** Begin **

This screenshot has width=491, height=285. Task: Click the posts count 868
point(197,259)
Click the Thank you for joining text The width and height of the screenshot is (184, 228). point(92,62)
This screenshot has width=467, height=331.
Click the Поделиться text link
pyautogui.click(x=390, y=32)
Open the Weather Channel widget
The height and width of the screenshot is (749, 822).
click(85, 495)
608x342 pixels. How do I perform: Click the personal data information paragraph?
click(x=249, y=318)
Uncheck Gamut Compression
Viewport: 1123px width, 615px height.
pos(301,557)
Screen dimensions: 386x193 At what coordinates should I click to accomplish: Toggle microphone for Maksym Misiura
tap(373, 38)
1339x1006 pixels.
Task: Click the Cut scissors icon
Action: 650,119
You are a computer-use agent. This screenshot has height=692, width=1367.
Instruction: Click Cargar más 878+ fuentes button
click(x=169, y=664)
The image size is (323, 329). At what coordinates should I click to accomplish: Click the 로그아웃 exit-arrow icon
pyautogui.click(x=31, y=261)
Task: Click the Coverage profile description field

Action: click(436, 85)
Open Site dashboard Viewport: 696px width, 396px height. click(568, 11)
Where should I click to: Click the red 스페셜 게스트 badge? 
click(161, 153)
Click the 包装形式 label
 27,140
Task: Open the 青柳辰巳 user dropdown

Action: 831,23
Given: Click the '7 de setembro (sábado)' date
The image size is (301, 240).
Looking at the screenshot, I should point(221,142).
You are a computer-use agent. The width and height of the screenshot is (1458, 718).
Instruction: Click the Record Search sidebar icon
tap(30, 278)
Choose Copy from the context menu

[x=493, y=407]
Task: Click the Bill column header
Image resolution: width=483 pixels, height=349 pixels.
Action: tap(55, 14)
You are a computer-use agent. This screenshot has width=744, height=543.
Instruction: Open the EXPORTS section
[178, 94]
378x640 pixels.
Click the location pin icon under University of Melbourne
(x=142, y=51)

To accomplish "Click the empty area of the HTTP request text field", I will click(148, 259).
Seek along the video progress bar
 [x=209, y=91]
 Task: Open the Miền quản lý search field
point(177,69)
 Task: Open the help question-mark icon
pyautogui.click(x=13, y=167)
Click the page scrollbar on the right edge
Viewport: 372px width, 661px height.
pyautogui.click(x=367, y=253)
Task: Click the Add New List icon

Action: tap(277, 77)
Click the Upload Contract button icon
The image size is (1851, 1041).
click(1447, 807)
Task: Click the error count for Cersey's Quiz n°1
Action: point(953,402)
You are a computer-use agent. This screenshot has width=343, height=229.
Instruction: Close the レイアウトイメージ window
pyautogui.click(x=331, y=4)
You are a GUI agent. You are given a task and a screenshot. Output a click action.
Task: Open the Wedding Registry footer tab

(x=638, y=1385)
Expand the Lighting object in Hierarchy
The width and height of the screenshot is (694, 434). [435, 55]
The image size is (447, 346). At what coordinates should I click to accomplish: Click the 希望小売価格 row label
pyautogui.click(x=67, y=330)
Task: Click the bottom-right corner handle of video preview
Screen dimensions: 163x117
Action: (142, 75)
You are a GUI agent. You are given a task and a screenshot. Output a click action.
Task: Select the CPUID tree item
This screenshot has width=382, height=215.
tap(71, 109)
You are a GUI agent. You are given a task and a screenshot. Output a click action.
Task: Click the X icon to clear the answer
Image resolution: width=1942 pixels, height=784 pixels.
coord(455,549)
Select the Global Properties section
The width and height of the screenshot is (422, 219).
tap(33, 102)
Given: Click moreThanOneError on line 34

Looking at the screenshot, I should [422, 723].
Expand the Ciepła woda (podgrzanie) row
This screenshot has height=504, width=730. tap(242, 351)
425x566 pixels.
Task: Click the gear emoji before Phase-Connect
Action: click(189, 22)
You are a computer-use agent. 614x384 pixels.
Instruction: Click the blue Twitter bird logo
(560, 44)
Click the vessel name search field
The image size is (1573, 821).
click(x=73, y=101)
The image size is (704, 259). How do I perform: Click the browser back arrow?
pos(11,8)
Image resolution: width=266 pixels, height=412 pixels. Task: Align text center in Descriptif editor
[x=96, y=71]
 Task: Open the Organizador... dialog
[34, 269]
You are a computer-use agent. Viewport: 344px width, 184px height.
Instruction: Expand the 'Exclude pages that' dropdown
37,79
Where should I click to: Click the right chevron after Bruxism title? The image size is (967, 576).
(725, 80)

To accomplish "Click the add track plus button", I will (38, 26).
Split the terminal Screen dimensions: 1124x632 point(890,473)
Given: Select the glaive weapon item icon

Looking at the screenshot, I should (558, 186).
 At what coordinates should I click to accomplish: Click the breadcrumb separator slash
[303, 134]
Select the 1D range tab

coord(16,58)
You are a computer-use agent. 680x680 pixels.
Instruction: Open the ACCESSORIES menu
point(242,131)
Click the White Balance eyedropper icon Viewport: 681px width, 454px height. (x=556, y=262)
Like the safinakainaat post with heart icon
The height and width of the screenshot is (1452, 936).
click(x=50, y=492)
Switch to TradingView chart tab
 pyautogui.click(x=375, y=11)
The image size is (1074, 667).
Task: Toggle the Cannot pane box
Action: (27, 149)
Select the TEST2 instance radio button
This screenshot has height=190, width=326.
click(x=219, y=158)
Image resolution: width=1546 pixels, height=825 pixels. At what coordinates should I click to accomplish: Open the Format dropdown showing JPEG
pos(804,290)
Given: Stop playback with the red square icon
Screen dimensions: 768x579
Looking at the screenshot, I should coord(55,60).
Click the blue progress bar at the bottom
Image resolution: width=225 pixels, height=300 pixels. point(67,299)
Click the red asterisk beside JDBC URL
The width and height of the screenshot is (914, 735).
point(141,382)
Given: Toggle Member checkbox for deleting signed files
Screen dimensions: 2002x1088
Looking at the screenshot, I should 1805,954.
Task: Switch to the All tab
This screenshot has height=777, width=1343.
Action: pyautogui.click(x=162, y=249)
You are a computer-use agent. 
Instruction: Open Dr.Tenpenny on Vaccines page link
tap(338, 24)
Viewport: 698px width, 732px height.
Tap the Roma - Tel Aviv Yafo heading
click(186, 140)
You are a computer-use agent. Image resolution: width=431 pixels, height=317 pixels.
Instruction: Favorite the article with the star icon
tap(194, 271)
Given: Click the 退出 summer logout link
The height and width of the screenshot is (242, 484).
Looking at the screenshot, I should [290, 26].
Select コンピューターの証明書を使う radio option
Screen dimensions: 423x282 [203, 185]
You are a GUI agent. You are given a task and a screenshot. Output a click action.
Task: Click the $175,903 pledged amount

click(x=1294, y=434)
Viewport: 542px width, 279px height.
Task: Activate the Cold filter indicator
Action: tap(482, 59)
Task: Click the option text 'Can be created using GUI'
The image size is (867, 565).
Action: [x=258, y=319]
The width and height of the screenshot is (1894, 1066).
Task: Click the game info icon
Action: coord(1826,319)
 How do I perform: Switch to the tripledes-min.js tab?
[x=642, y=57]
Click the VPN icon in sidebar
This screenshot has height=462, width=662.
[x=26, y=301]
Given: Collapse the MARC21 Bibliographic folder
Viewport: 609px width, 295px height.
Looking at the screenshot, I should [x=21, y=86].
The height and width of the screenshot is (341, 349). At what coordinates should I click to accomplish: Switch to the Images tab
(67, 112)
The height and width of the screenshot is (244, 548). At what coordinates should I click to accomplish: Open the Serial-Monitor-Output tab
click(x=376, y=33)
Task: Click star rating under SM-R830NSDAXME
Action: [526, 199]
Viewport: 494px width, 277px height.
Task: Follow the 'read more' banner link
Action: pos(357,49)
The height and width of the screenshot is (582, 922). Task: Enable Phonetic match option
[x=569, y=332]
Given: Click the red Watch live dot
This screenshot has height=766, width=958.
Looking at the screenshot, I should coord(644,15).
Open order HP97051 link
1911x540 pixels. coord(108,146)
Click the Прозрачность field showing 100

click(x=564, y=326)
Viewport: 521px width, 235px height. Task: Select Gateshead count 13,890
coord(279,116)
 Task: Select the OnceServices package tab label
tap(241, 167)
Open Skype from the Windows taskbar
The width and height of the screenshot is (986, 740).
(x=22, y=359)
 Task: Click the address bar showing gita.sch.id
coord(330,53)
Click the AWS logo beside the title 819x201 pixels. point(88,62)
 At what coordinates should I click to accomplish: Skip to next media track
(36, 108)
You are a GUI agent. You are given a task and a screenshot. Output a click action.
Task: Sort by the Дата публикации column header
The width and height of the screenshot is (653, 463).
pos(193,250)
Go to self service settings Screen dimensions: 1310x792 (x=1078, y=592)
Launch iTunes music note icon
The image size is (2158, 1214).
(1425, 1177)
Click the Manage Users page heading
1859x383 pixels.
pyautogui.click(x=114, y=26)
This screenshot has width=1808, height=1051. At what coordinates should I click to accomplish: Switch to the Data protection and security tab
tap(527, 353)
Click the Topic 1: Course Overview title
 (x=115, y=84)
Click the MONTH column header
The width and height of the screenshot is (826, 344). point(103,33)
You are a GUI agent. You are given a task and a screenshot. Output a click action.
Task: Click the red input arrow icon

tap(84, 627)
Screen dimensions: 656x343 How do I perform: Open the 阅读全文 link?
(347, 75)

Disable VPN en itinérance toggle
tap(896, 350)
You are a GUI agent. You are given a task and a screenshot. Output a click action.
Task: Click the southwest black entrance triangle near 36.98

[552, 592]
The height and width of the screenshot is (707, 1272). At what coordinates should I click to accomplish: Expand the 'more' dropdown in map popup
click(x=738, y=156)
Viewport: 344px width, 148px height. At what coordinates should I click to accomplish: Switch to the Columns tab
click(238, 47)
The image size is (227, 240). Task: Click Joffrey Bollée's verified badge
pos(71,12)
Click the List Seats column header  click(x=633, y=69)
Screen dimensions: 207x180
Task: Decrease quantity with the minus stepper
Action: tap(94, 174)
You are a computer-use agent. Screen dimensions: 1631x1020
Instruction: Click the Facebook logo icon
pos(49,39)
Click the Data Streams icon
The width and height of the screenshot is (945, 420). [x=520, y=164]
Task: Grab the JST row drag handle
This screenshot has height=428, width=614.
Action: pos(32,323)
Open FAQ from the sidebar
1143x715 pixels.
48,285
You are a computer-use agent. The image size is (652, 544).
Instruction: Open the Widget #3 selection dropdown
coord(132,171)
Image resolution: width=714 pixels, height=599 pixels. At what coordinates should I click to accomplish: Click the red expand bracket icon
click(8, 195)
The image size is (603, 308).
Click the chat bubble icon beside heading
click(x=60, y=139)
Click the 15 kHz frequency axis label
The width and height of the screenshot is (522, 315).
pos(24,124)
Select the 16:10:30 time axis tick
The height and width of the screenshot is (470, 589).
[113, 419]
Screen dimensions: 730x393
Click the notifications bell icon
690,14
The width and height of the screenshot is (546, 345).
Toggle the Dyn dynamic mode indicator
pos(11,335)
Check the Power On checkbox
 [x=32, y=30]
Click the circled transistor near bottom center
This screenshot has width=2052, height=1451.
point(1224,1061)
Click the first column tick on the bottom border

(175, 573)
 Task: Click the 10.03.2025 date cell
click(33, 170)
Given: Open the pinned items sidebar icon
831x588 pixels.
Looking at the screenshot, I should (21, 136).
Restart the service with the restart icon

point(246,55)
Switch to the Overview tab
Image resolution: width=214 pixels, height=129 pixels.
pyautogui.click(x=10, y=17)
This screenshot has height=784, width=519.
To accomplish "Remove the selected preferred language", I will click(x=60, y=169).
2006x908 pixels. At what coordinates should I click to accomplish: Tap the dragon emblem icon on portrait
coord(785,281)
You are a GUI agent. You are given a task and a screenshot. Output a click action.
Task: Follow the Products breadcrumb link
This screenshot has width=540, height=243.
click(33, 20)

** End **

**Set task:**
Reproduce the records verbatim, beginning with the line containing "378x640 pixels." and continuing through the line containing "pyautogui.click(x=331, y=4)".

**Written solution:**
378x640 pixels.
Click the location pin icon under University of Melbourne
(x=142, y=51)

To accomplish "Click the empty area of the HTTP request text field", I will click(148, 259).
Seek along the video progress bar
 [x=209, y=91]
 Task: Open the Miền quản lý search field
point(177,69)
 Task: Open the help question-mark icon
pyautogui.click(x=13, y=167)
Click the page scrollbar on the right edge
Viewport: 372px width, 661px height.
pyautogui.click(x=367, y=253)
Task: Click the Add New List icon

Action: tap(277, 77)
Click the Upload Contract button icon
The image size is (1851, 1041).
click(1447, 807)
Task: Click the error count for Cersey's Quiz n°1
Action: point(953,402)
You are a computer-use agent. This screenshot has width=343, height=229.
Instruction: Close the レイアウトイメージ window
pyautogui.click(x=331, y=4)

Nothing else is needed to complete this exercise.